Kita akui, Dadan benar dalam satu hal: keragaman pangan adalah kunci ketahanan gizi. Beberapa daerah di Indonesia memang sudah akrab dengan konsumsi serangga. Di wilayah Gunung Kidul, belalang goreng adalah camilan yang tak kalah dari keripik kentang. Tapi apakah jangkrik dapat diterima secara nasional?

Anggota DPR, Arzeti Bilbina, dengan bijak mengingatkan bahwa masyarakat kita tidak bisa dipaksa melompat dari ayam goreng ke jangkrik goreng dalam semalam. “Harus dipertimbangkan kulturnya,” katanya, dengan nada mengkhawatirkan potensi trauma massal pada anak-anak yang disuguhi jangkrik tanpa peringatan.

> _TUGAS ANDA_
Sebutkan semua makanan dalam kutipan tentang konsumsi serangga yang namanya memuat kata "goreng".

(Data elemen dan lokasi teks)

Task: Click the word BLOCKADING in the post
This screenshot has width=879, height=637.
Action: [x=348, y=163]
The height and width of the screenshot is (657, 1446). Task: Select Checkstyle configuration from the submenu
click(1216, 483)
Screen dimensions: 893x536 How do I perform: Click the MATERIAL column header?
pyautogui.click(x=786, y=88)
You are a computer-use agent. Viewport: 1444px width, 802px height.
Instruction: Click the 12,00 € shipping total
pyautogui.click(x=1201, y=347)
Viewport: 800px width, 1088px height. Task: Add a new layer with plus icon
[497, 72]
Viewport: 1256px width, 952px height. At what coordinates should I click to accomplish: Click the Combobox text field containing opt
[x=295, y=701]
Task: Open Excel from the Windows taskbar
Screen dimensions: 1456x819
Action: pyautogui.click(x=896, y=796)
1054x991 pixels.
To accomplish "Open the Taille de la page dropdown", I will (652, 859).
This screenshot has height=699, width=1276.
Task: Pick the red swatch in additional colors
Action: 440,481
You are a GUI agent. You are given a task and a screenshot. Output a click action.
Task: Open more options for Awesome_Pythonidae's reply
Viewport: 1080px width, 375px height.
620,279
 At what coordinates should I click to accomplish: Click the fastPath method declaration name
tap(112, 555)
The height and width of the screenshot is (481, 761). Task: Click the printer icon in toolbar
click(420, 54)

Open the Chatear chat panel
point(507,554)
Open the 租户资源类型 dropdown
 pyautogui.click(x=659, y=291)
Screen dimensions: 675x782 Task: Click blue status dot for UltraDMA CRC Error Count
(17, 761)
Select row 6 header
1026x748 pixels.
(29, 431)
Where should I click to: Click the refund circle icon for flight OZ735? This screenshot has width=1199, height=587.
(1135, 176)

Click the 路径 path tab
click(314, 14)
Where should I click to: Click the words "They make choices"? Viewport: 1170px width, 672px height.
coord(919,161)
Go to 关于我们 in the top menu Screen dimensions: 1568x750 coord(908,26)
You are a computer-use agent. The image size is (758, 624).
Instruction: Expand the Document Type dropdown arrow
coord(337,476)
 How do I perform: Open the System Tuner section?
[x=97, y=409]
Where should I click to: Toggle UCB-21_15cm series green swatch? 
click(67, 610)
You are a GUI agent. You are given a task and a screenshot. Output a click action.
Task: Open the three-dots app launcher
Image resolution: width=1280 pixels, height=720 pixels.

> _JAWABAN_
belalang goreng, ayam goreng, jangkrik goreng